Reputation: 177
I have a makefile of this kind:
program: \
a/a.o \
b/b.o
$(CXX) $(CXXFLAGS) -o program \
a/a.o \
b/b.o
a.o: \
a/a.cpp \
a/a.h
$(CXX) $(CXXFLAGS) -c a/a.cpp
b.o: \
b/b.cpp \
b/b.h
$(CXX) $(CXXFLAGS) -c b/b.cpp
So in the directory of the makefile I have two subdirectories a and b that contain respectively a.h, a.cpp and b.h, b.cpp. The problem is that if I modify a .cpp file, issuing a make rebuilds the target program but if I modify an .h file make do not rebuilds anything but says
make: `program' is up to date.
I can't understand why, because the .h files are in the prerequisites line along with the .cpp files. Interestingly, if I issue a make on an object file target like
$ make a.o
instead, the modifications to a/a.h are detected and the target a/a.o is rebuild. Where is the problem?
Upvotes: 1
Views: 396
Reputation: 17383
The subdirectories that you added to the question later are causing the problem indeed.

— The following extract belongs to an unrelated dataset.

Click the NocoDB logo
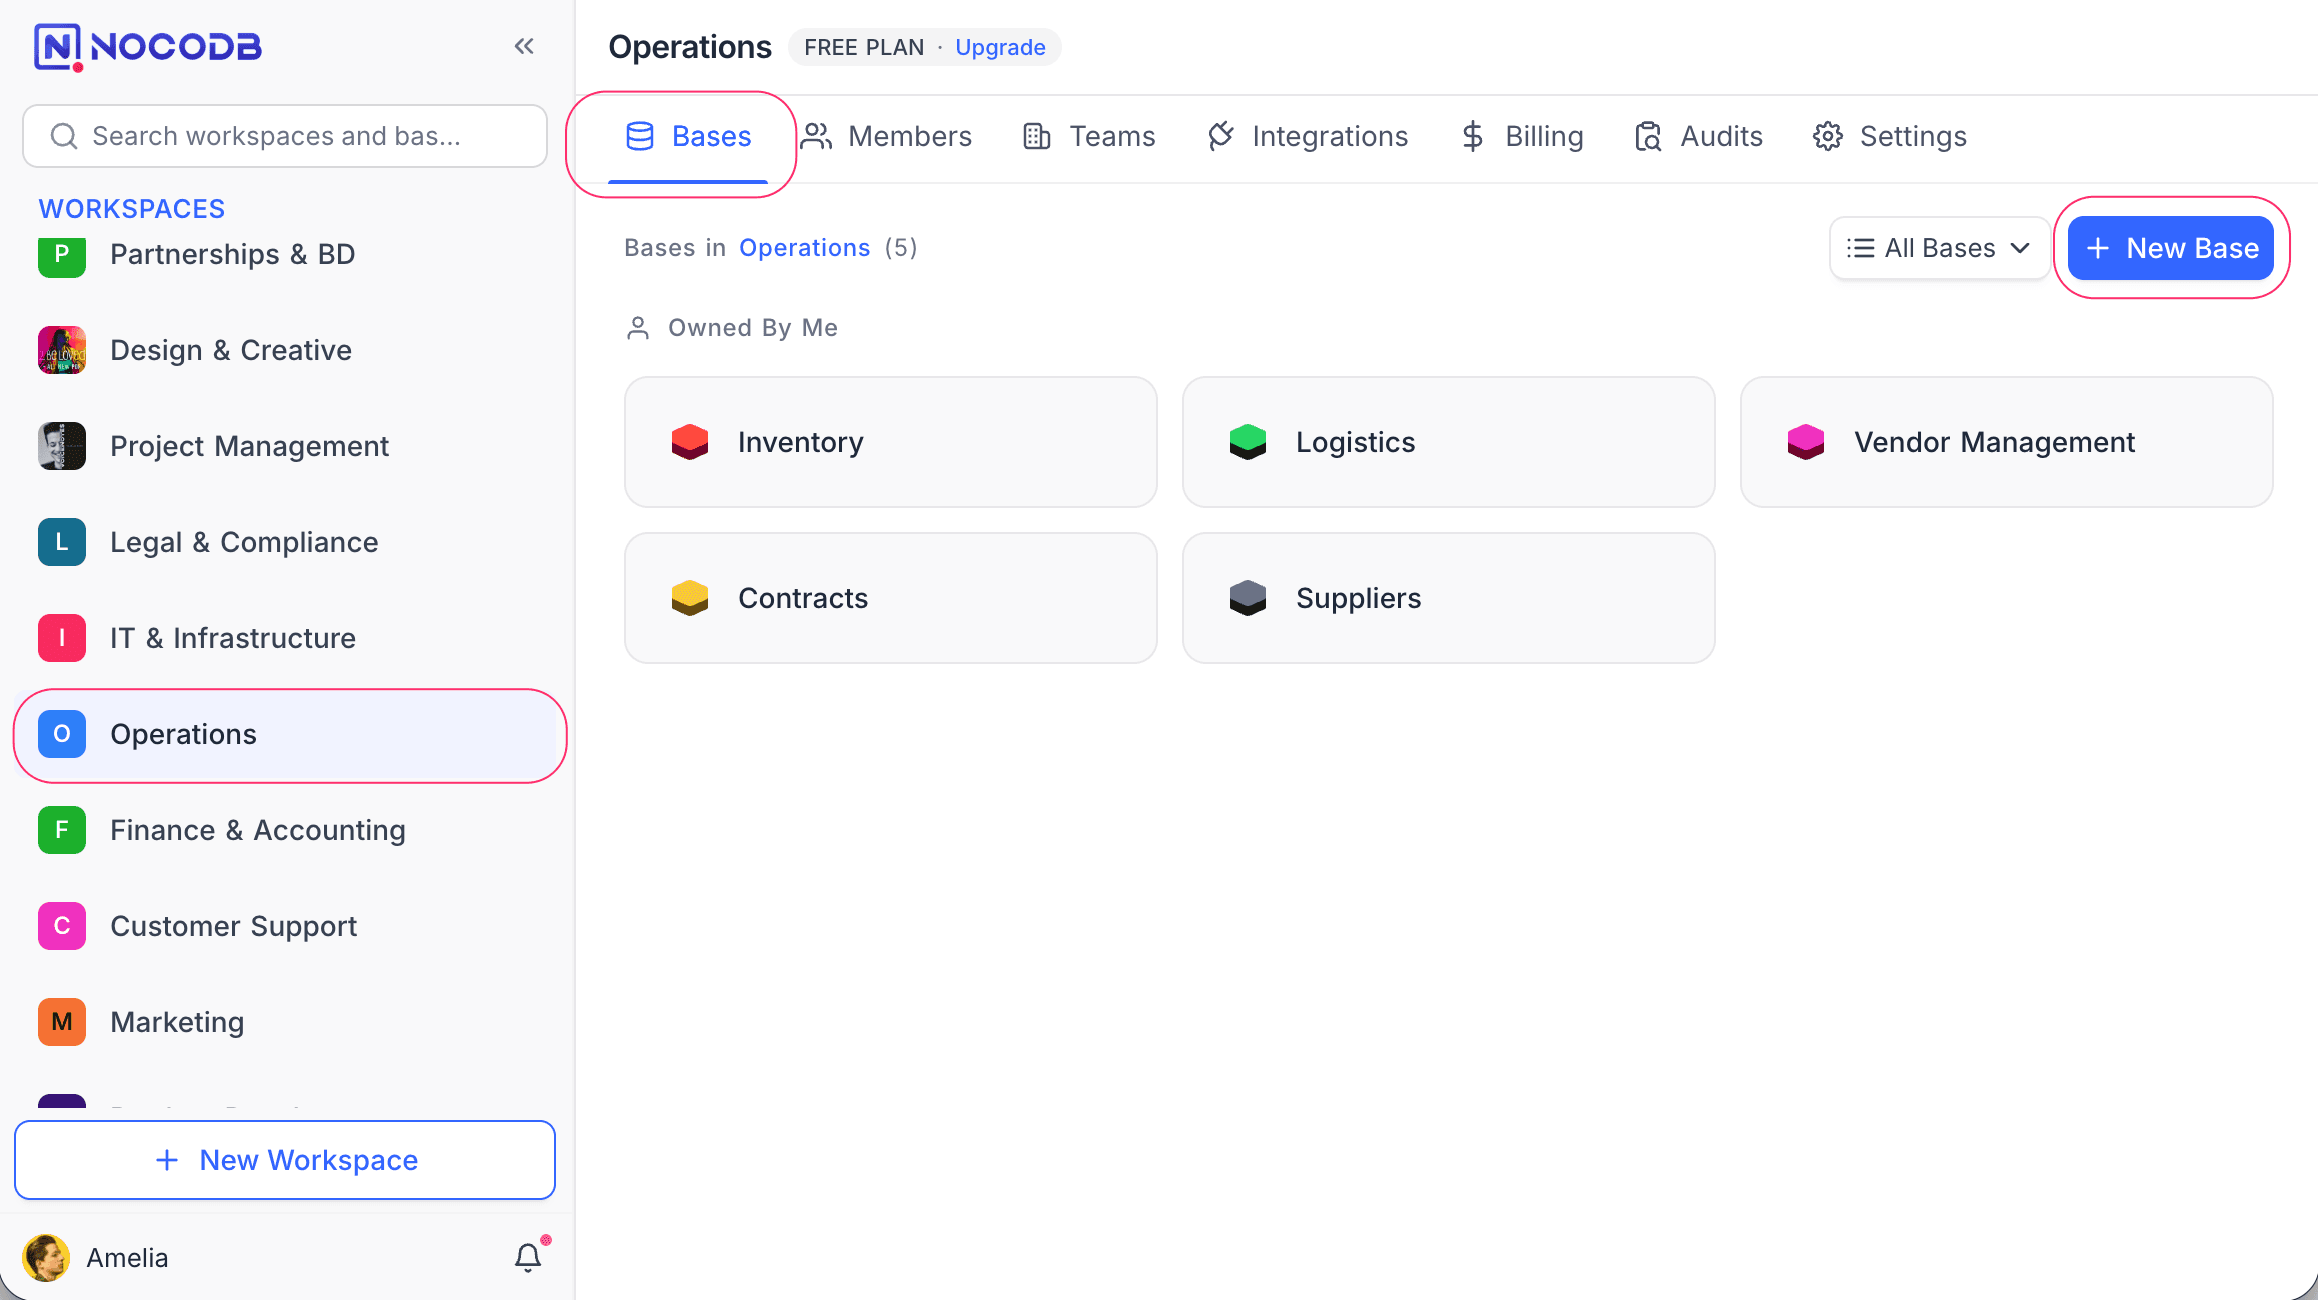Viewport: 2318px width, 1300px height. click(148, 46)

The target program
depends on a/a.o
and b/b.o
, but there are no explicit rules to make those to .o
files -- only the targets a.o
and b.o
are present but those are not in the subdirectories.
Therefore, make
will look for implicit rules to build a/a.o
and b/b.o
. That rule does exist, you will see it being found when you run make -d
. That implicit rule depends on a/file_a.cpp
only, not on a/file_a.h
. Therefore, changing a/file_a.cpp
will make a/a.o
out of date according to that implicit rule, whereas a/file_a.h
will not.
For your reference, the make User's Manual has a section Catalogue of Implicit Rules. That also explains that you can use the argument --no-builtin-rules
to avoid that implicit behavior. If you use that, you will see that make
can not find any rules to make a/a.o
and b/b.o
.
Finally, running make a.o
will run the recipe for the target a.o
as defined in your makefile. That target does have a/a.h
as its prerequisite so any change to that file will result in a recompile. But essentially, that has nothing to do with the target program
, which has different prerequisites.